Thankfully, that was nothing more than an empty TOW case.  Either that, or the lady in the picture can lift 70+ lbs with ease...


----------



## terryl965 (Aug 21, 2007)

Yea they really pulled alot of guns off the street. Thank god it was not loaded.


----------



## crushing (Aug 21, 2007)

I see 'thankfully' and 'thank god', but I'm really wondering if it is scarier that *ONLY* the case was turned in?!?!?!   

Found this sad note at the end of the article:

"Somebody took really good care of this," said Williams, holding a .308-caliber M1-A Springfield rifle worth about $1,500. "I'd bet a body part this was never used in a crime."

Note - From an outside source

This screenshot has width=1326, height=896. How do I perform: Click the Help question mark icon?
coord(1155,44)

It has me wondering what the story is behind it.


----------



## Dave Leverich (Aug 21, 2007)

I'm thinking they need a new clause in there, 'We reserve the right to keep certain weapons'.
Thing is though, it's not the bad guys usually turning in weapons, they're around the corner offering $100 bucks to the guy walking up to the 'buyback'.


----------



## Sapper6 (Aug 21, 2007)

crushing said:


> I see 'thankfully' and 'thank god', but I'm really wondering if it is scarier that *ONLY* the case was turned in?!?!?!
> 
> Found this sad note at the end of the article:
> 
> ...


 
cases like that can be bought at some Army surplus stores.  the one down the road sells them for $20 a piece.  don't really see a whole lot of use for them though.  when that story first broke a couple days ago, I think the headline was something like, "Man turns in rocket launcher at gun turn-in amnesty."  i saw the pic and laughed my *** off.  i'm sure the story got a ton of hits on drudgereport but was total BS.

on another note, i would have traded 5 pair of shoes and a lobster dinner for a nice M1.


----------



## grydth (Aug 21, 2007)

I bet that M1 could have brought 800 to 1k.... instead some fool:shock: walked away with, what, $50??

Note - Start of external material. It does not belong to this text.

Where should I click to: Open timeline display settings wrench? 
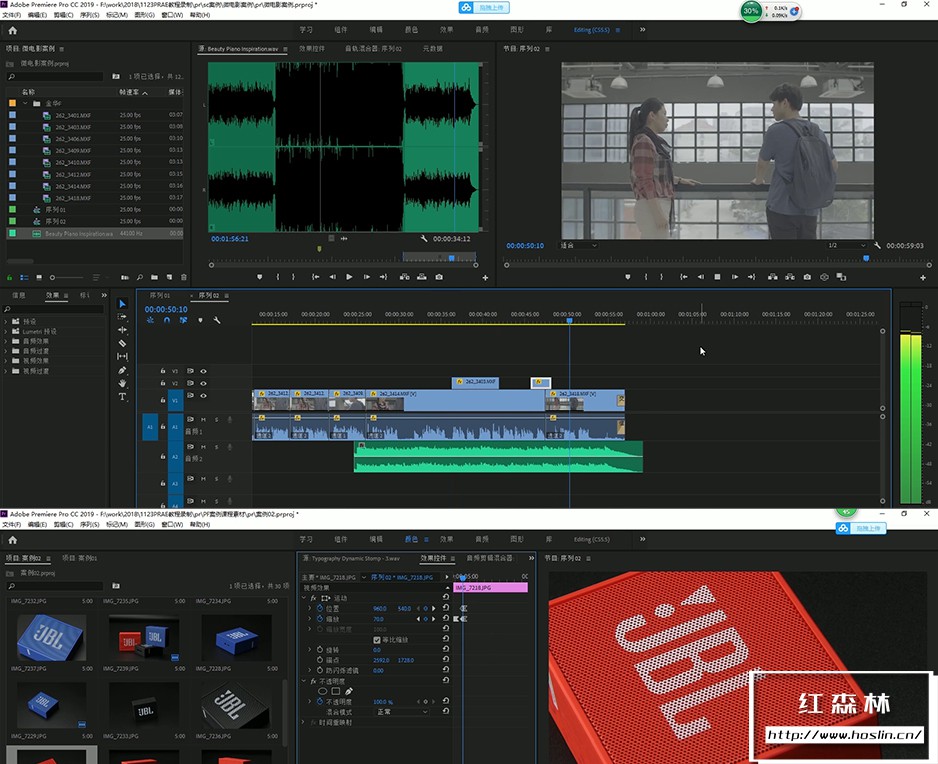(217, 320)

Well, with that off the street. at least the crime rate will now drop 75%...


----------



## Andy Moynihan (Aug 21, 2007)

Idiot.

You got an M1A you don't want, you give it to *ME.*


----------



## crushing (Aug 21, 2007)

grydth said:


> I bet that M1 could have brought 800 to 1k.... instead some fool:shock: walked away with, what, $50??
> 
> Well, with that off the street. at least the crime rate will now drop 75%...


 
I'm afraid that it wasn't the rightful owner that turned it in for the $50 gift certificate.  Or, perhaps someone inherited it and didn't realize what they had.  Kind of like the lady selling her dearly departed husband's old Chevy out in the barn cheap trying to get rid of it, not realizing that old 'piece of junk' is a vintage Vette!


----------



## grydth (Aug 21, 2007)

Any and all of these are possibilities.... 

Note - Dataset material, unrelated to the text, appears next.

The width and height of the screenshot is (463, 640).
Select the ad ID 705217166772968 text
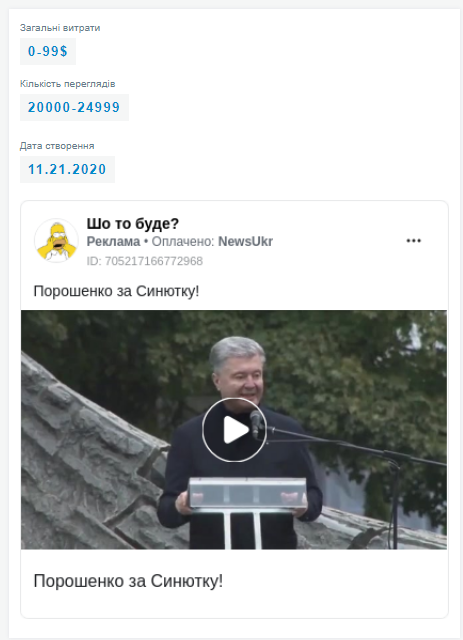[145, 261]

 Slothfulness = getting snaked most every time.

I can understand not wanting something - but do some work, get some opinions and offers from dealers.

The collector who leaves stuff when they die is almost as much to blame when the heirs get taken.... I've made it a point of letting my wife and kids know what I have, and leaving labels with values with much of it. 

When I go to the Infernal Regions, they should do quite well.... wonder if that has anything to do with the funny taste dinners have had lately...


----------



## Mr. E (Aug 21, 2007)

Would someone please tell me something.

According to the article, at least four guns turned in had been reported stolen.

So, you are telling me that the guys that turned them in just walked away free? No punishment for being part of a crime? They didn't even get the names?

And the original owners will not get them back? Just melted down, right?

What would happen under this program with its promise of no prosecution if one of these pistols was later found to have been used in the killing of a police officer? Again, did they even get the names of the people turning these things in?


----------



## Sapper6 (Aug 21, 2007)

Mr. E said:


> Would someone please tell me something.
> 
> According to the article, at least four guns turned in had been reported stolen.
> 
> ...


 
i agree with your concern my friend.  however, the goal of this operation was taking guns off the street with bribery and amnesty.  i don't know which is worse; the guns or the method used here.  

i agree with another poster who stated, "i'd bet a body part that gun wasn't used in a crime."

i don't imagine a lot of criminals showed up that day to trade their "piece" for a pair of sneakers.


----------



## SeanKerby (Aug 24, 2007)

The missle tube for a TOW? Probably found it somewhere. Funny, that's my MOS in the Corps......TOW Gunner, what a day!


----------